Para lesões mais proximais, como as que ocorrem no duodeno, a endoscopia digestiva alta é uma ferramenta fundamental. Nesse procedimento, uma câmera acoplada a um tubo flexível é introduzida pela boca e permite visualizar a lesão e retirar amostras para biópsia.

Em outras localizações, o exame de imagem do abdome traz mais informações.

Frequentemente, é necessário complementar a investigação com exames mais sofisticados, como uma tomografia computadorizada ou uma ressonância magnética.

Em casos mais desafiadores, pode ser necessária a realização de outros tipos de exames, como cápsula endoscópica e a cintilografia por emissão de pósitrons (PET-CT).


ESTADIAMENTO

O estadiamento é uma forma de classificar a extensão do tumor e se, ou quanto, ele afetou os gânglios linfáticos ou outros órgãos. 

Para isso, é usada uma combinação de letras e números: T de tumor, N, de nódulos (ou gânglios linfáticos) e M de metástase e números que vão de 0 (sem tumor, gânglios afetados ou metástase) a 4, esse último indicando maior acometimento.

O objetivo do tratamento com intuito curativo do câncer de intestino delgado é a ressecção completa do tumor por meio da cirurgia.

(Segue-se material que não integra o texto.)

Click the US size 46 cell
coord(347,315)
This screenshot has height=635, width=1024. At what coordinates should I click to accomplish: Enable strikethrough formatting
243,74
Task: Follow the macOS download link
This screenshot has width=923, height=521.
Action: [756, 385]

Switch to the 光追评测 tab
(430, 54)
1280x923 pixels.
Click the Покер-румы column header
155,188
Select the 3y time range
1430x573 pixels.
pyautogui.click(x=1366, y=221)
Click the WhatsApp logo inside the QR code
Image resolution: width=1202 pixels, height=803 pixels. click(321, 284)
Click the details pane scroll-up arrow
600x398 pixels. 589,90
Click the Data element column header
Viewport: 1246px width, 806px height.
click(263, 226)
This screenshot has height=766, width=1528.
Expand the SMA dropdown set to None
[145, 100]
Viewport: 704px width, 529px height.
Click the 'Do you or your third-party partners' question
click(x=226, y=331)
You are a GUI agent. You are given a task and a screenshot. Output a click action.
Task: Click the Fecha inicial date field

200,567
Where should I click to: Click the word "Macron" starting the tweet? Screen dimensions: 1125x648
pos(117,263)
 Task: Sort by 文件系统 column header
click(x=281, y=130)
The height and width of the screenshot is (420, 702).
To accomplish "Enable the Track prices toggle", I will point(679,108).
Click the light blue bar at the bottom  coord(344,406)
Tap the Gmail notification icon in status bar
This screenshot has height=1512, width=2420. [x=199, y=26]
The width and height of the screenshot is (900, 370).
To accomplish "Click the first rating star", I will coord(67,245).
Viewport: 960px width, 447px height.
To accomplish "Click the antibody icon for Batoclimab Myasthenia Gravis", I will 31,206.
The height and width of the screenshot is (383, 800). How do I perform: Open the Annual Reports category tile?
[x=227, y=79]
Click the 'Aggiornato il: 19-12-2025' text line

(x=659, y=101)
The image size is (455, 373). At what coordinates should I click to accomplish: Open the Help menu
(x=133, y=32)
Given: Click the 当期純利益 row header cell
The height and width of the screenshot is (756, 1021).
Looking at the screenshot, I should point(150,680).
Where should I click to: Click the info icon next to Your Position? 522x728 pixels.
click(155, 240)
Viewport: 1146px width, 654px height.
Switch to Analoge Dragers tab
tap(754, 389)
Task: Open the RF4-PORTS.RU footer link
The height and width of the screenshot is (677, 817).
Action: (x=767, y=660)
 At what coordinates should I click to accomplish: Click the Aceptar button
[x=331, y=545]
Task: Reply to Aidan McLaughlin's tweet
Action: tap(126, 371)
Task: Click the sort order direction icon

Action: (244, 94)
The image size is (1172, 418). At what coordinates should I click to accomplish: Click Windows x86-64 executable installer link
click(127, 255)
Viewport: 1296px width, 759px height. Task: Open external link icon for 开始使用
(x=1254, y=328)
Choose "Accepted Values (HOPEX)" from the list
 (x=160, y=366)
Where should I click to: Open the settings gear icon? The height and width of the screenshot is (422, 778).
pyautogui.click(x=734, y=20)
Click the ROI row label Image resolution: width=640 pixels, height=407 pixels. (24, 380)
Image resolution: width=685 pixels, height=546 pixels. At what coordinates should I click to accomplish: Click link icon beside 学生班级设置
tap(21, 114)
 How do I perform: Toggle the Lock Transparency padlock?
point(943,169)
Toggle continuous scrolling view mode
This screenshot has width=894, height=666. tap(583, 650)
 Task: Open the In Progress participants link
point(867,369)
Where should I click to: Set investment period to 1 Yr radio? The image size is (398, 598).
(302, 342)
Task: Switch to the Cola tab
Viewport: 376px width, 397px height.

Para pacientes não candidatos ao procedimento cirúrgico, a combinação de quimioterapia e radioterapia (especialmente para aqueles com tumores localizados no duodeno) ou quimioterapia isoladamente podem ser utilizadas.


CIRURGIA

Para pacientes com tumores precoces, o tratamento cirúrgico é considerado a estratégia mais adequada.

No A.C.Camargo Cancer Center, esse procedimento pode ser feito por cirurgia robótica, que é mais precisa e permite que o paciente se recupere e tenha alta em menos tempo, por laparoscopia ou ainda por cirurgia convencional aberta.

Se o estômago todo precisar ser removido, durante a cirurgia é feita uma conexão do esôfago com o intestino delgado, para que o paciente possa se alimentar.

Para se adaptar a essa nova situação, o principal é fracionar a alimentação em várias vezes e pequenas quantidades de cada vez. Também pode ser necessário ingerir suplementos de vitaminas.


QUIMIOTERAPIA E TERAPIA-ALVO

Para aqueles pacientes com tumores do tipo Adenocarcinoma, quando os tumores envolvem os gânglios próximos à parede do
intestino delgado, o tratamento adjuvante (pós-operatório) com quimioterapia deve ser considerado.

Para pacientes com tumores neuroendócrinos, após a cirurgia, em geral não é feita nenhuma forma de tratamento complementar.

No caso de tumores mais avançados, com metástases, o tratamento, tanto do Adenocarcinoma quanto para os tumores neuroendócrinos, é sistêmico.

No caso do Adenocarcinoma, a base do tratamento é a quimioterapia, enquanto nos casos de tumores neuroendócrinos, podem ser utilizadas bloqueadores hormonais (análogos de somatostatina), medicações via oral (como o Everolimo), além de quimioterapia em casos selecionados.